The U.S. economy's resilience in 2025 is expected to carry over when the calendar turns to 2026, with growth expected to accelerate as tax cuts and more favorable financial conditions take hold and headwinds from tariffs and inflation ease, according to Goldman Sachs.
Goldman Sachs economists led by Jan Hatzius wrote in their 2026 outlook that this year's economic growth was tempered by the impact of larger than expected tariffs, which pushed the average effective tariff rate on goods imported to the U.S. several percentage points higher than anticipated.
"While the tailwinds powering the U.S. economy did trump tariffs in the end, as we predicted, it didn't always look like they would and the estimated 2.1% growth rate fell 0.4pp short of our forecast," they wrote. "Our explanation for the shortfall is that the average effective tariff rate rose 11pp, much more than the 4pp we assumed in our baseline forecast though somewhat less than the 14pp we assumed in our downside scenario."
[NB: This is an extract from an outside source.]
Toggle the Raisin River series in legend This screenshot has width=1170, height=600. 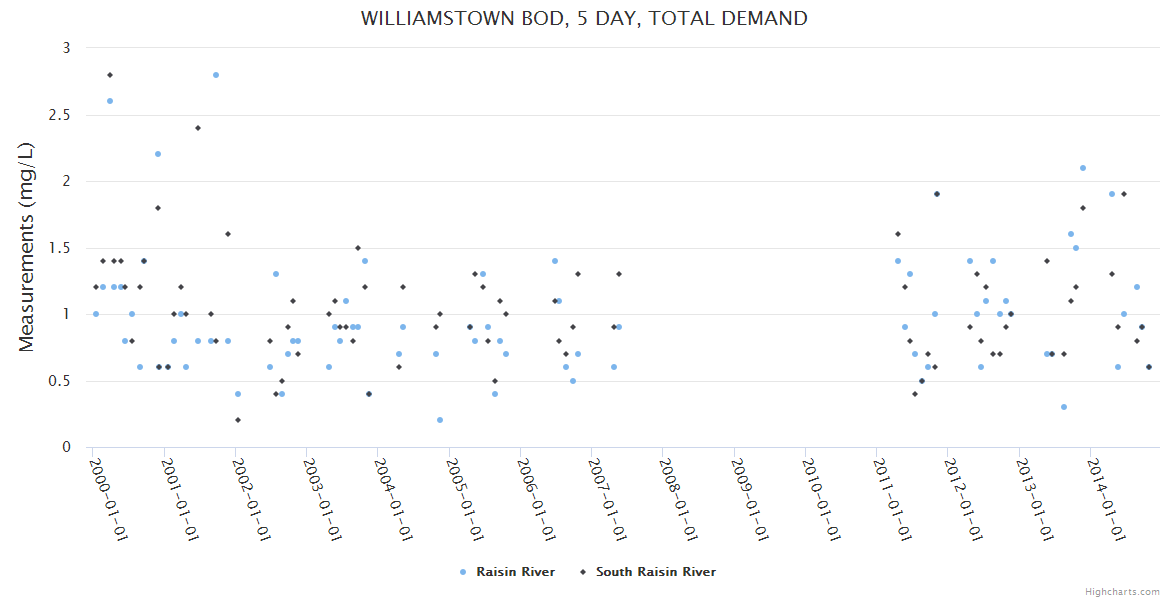point(516,572)
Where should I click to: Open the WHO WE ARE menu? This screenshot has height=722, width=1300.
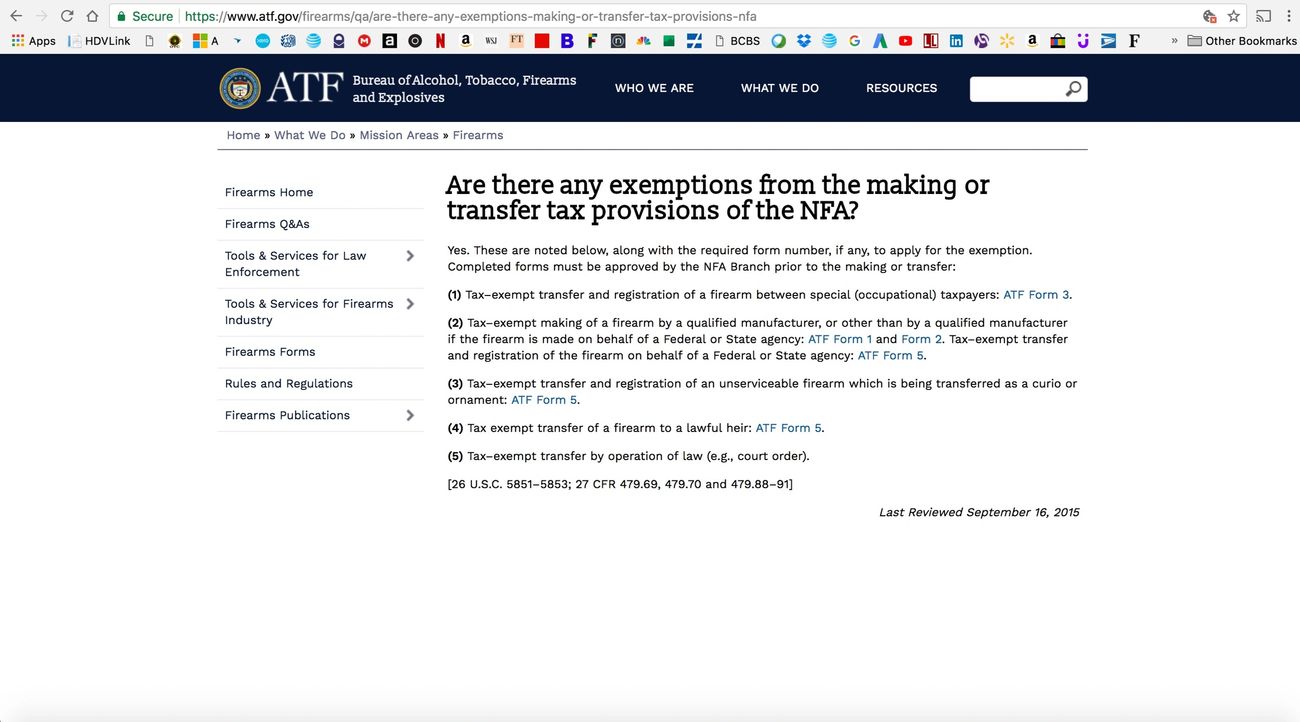coord(654,88)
Goldman economists see the U.S. economy growing at a faster rate in 2026 with the firm forecasting 2.6% real GDP growth, above the Bloomberg consensus of 2%. That continues a post-pandemic trend of optimism around the U.S. economy relative to consensus forecasts.
Goldman projects that U.S. economic growth will accelerate in 2026 because of three factors. One of those is a reduced tariff drag, as the report notes that the 11pp increase in the average effective tariff rate cut 0.6 from U.S. GDP in the second half of 2025, but if tariff rates "remain broadly unchanged from here, this impact is likely to fade in 2026."
The tax cuts and reforms included in the One Big Beautiful Bill Act (OBBBA) are the second force expected to drive faster economic growth in 2026.